**JOB**
Count the lines in the material below that contain the string "target", with uppercase and lowercase treated as different. Reply with only the number.

**EXCERPTED RECORDS**
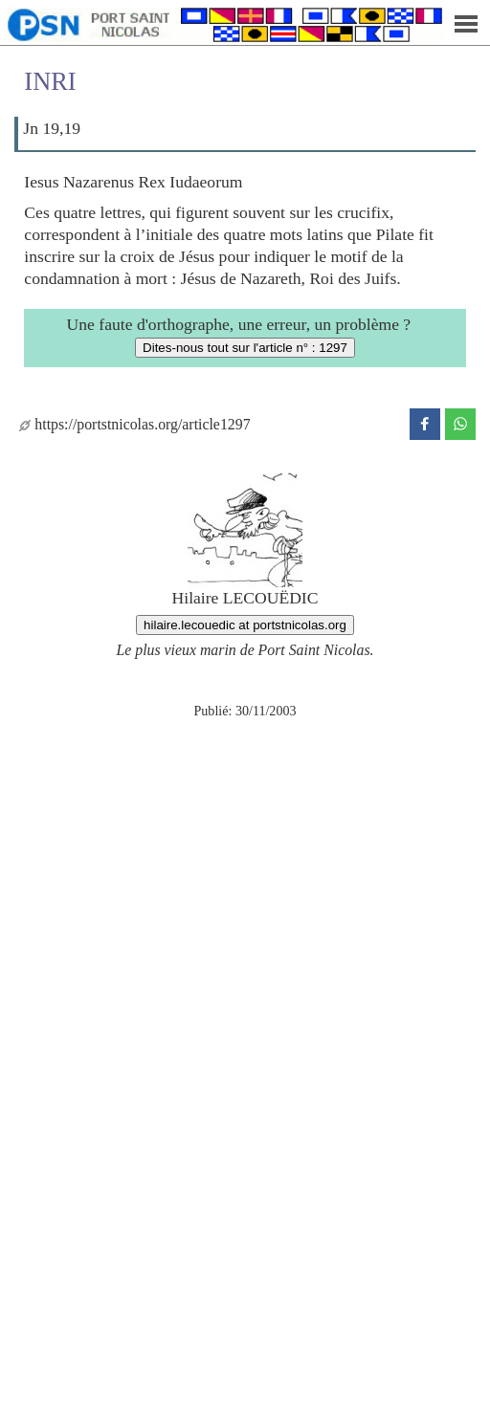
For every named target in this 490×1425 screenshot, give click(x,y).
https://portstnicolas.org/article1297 (134, 424)
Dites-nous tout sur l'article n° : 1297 (245, 347)
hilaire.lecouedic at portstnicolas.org (245, 625)
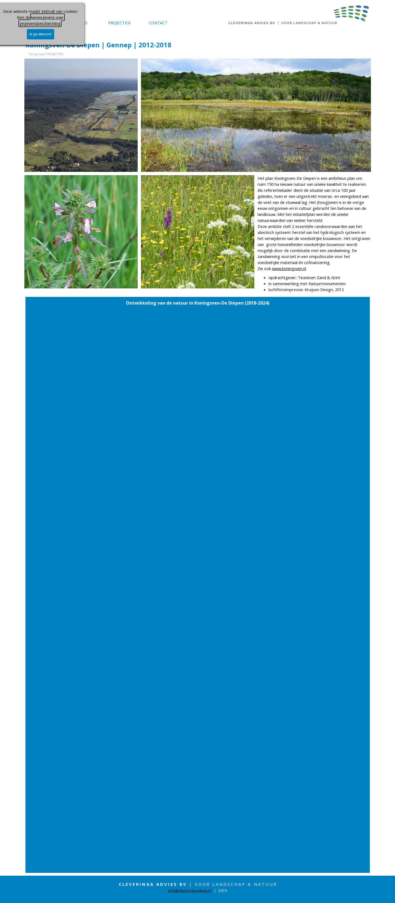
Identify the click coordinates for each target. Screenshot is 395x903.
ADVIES (80, 22)
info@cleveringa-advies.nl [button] (190, 890)
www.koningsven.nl (289, 268)
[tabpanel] (314, 234)
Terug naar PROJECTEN (45, 54)
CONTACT (158, 22)
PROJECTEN (119, 22)
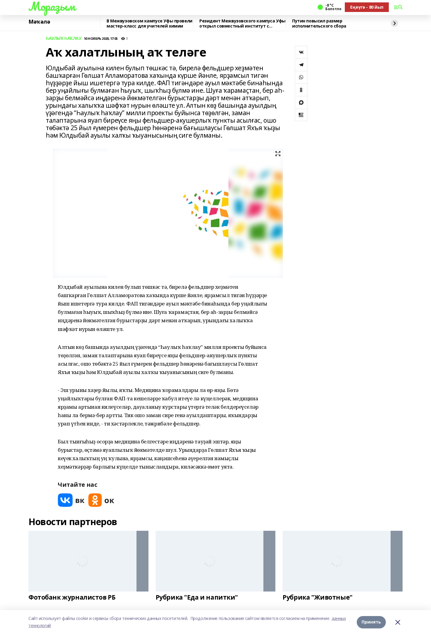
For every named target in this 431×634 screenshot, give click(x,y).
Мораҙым (51, 6)
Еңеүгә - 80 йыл (366, 7)
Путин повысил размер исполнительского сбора (319, 23)
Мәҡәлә (39, 22)
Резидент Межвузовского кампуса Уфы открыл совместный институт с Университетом (242, 23)
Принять (371, 622)
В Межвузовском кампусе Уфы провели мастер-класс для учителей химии (149, 23)
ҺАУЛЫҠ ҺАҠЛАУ (63, 38)
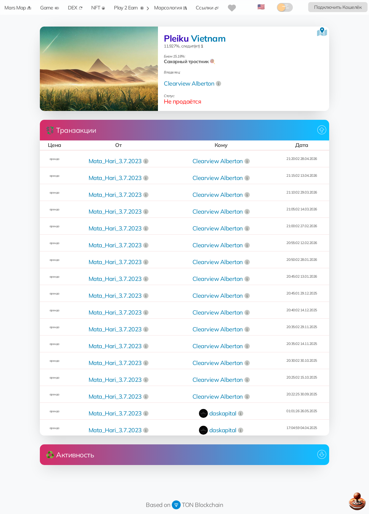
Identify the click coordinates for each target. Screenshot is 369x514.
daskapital (222, 413)
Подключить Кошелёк (338, 7)
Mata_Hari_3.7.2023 (115, 161)
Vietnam (208, 38)
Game (49, 7)
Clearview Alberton (189, 83)
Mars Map (17, 7)
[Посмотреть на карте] (322, 31)
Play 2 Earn (129, 7)
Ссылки (207, 7)
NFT (98, 7)
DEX (75, 7)
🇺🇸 (261, 6)
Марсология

**REPLY**
4